Os países membros da OEA aprovaram a resolução apresentada pela Bolívia, Equador, Nicarágua e Venezuela e que foi alterada várias vezes durante a reunião, acabando por a versão final ir ao encontro do que estava previsto inicialmente, que era a condenação explícita da atuação dos países europeus.

A OEA quer agora que Portugal, França e Itália apresentem explicações para o facto de terem alegadamente impedido a entrada no seu espaço aéreo ou a aterragem para uma escala técnica do avião de Morales por suspeita de levar a bordo o ex-espião Edward Snowden e «desculpas apropriadas».

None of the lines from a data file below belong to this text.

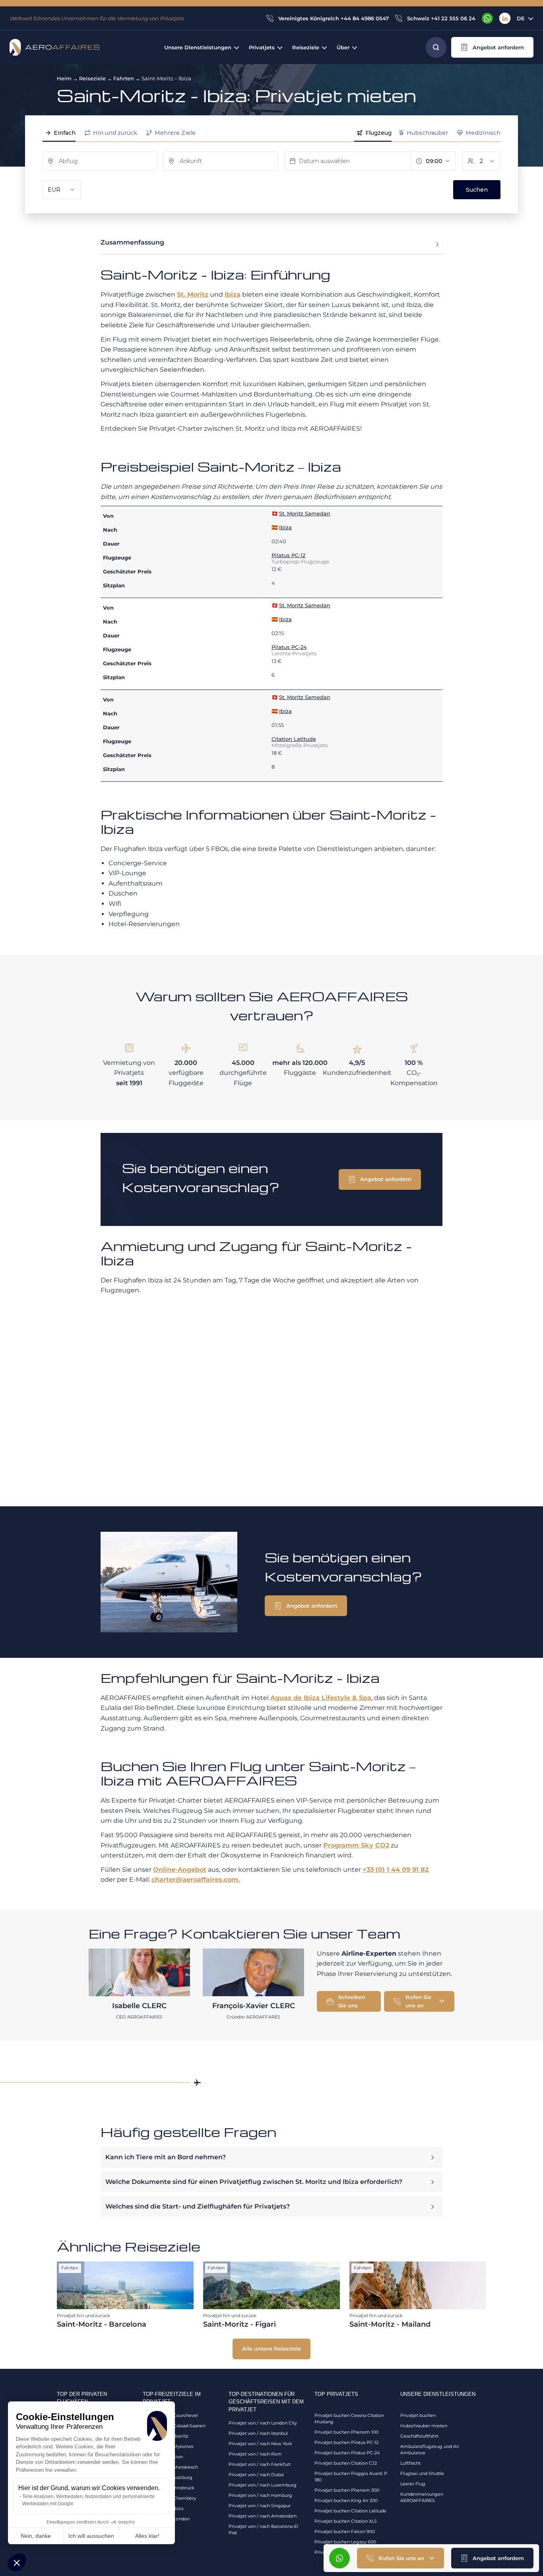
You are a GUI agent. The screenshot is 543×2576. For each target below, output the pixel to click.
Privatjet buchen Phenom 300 (346, 2490)
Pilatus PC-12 (288, 555)
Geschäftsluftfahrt (419, 2436)
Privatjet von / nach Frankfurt (260, 2464)
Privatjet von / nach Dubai (256, 2474)
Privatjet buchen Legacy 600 (345, 2542)
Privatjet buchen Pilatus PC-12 (346, 2442)
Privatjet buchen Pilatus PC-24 (347, 2453)
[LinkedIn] (504, 18)
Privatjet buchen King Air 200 (346, 2500)
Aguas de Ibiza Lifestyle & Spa (320, 1698)
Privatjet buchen (418, 2415)
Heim (64, 78)
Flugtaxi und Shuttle (422, 2473)
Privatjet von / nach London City (263, 2423)
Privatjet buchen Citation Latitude (350, 2511)
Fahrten (123, 78)
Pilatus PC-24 (289, 647)
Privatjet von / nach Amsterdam (263, 2516)
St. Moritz (192, 294)
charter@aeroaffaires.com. (195, 1879)
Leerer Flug (412, 2484)
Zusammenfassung (132, 242)
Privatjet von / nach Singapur (260, 2505)
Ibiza (232, 294)
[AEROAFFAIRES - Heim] (54, 47)
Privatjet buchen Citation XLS (345, 2521)
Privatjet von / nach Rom (255, 2454)
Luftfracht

O ministro dos Negócios Estrangeiros português, Paulo Portas, afirmou na terça-feira no Parlamento que o seu Governo autorizou «atempadamente» o sobrevoo em território nacional do Presidente da Bolívia e não colocou em risco a vida de Evo Morales e da sua comitiva.

«Portugal autorizou o sobrevoo do Falcon do Presidente Morales no território nacional. Não só autorizou como na verdade o avião do Presidente Morales passou no espaço aéreo português, entrou na zona do Alentejo, até ao espaço aéreo de Porto Santo», referiu Paulo Portas.

O Governo venezuelano congratulou-se com a postura «firme» da Organização de Estados Americanos (OEA) que condenou o incidente na Europa com o Presidente boliviano, Evo Morales, e reiterou a necessidade de um pedido de desculpa dos países europeus.

«Saudamos a posição firme de toda a América Latina e Caraíbas na OEA e continuamos a exigir um pedido de desculpa público dos governos de Portugal, França, Espanha e Itália ao Presidente Evo Morales e ao povo boliviano, é o mínimo», disse na terça-feira o ministro dos Negócios Estrangeiros venezuelano, Elías Jaua, em entrevista ao canal Telesur.

Para Jaua, nenhum destes países europeus «apresentou uma justificação clara, pelo contrário, apresentaram argumentos absolutamente infantis».